• EXTRACTED TEXT:
┌────────

7

This should be trivial but I cannot seem to figure out how to concatenate __FUNCTION__ with strings especially on GCC -- although it works on VC++ (I'm porting some code to Linux)

#include <iostream>
#include <string>

#define KLASS_NAME  "Global"

int main()
{
    std::string msg = KLASS_NAME "::" __FUNCTION__;
    std::cout << msg << std::endl;
}

Online VC++ version

GCC error message

Test.cpp:9:36: error: expected ‘,’ or ‘;’ before ‘__FUNCTION__’
  std::string msg = KLASS_NAME "::" __FUNCTION__;

Update

Thanks to Chris, apparently adjacent string literals are concatenated [reference]. So VC++ may be correct in this case, until you consider that __FUNCTION__ is non-standard.

└────────

• SUPPLIED DATA:
┌────────

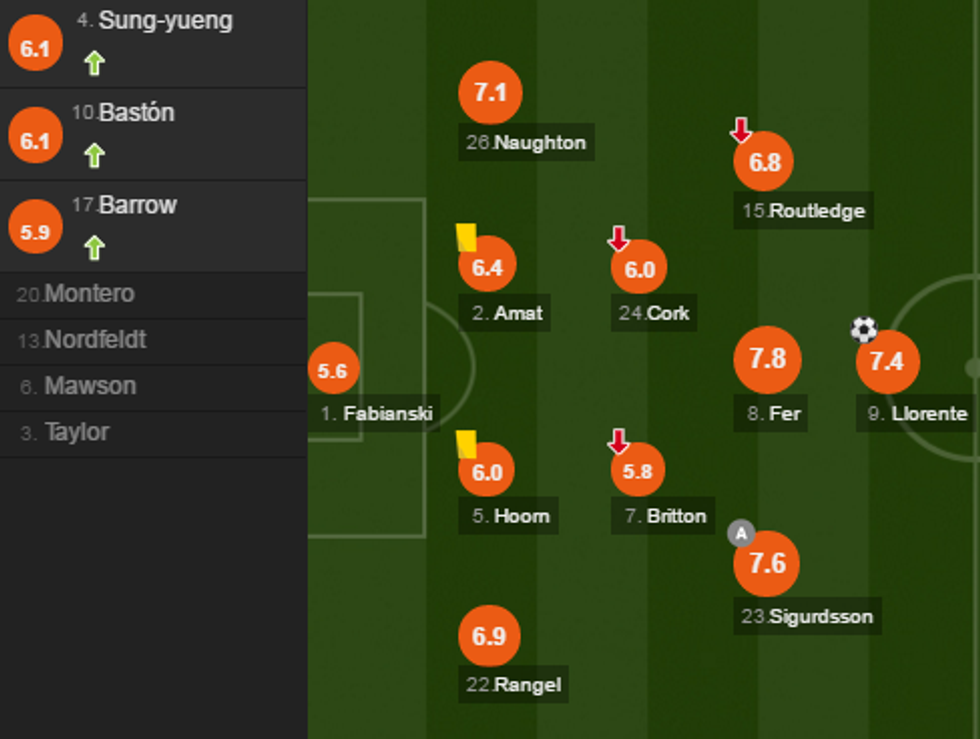The image size is (980, 739).
Task: Click Naughton's 7.1 rating badge
Action: pos(490,93)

└────────

Reproduce the passage of the question about concatenating __FUNCTION__ with strings, starting at "GCC error message" and running up to and including "that __FUNCTION__ is non-standard.".

• COMPLETED EXERCISE:
GCC error message

Test.cpp:9:36: error: expected ‘,’ or ‘;’ before ‘__FUNCTION__’
  std::string msg = KLASS_NAME "::" __FUNCTION__;

Update

Thanks to Chris, apparently adjacent string literals are concatenated [reference]. So VC++ may be correct in this case, until you consider that __FUNCTION__ is non-standard.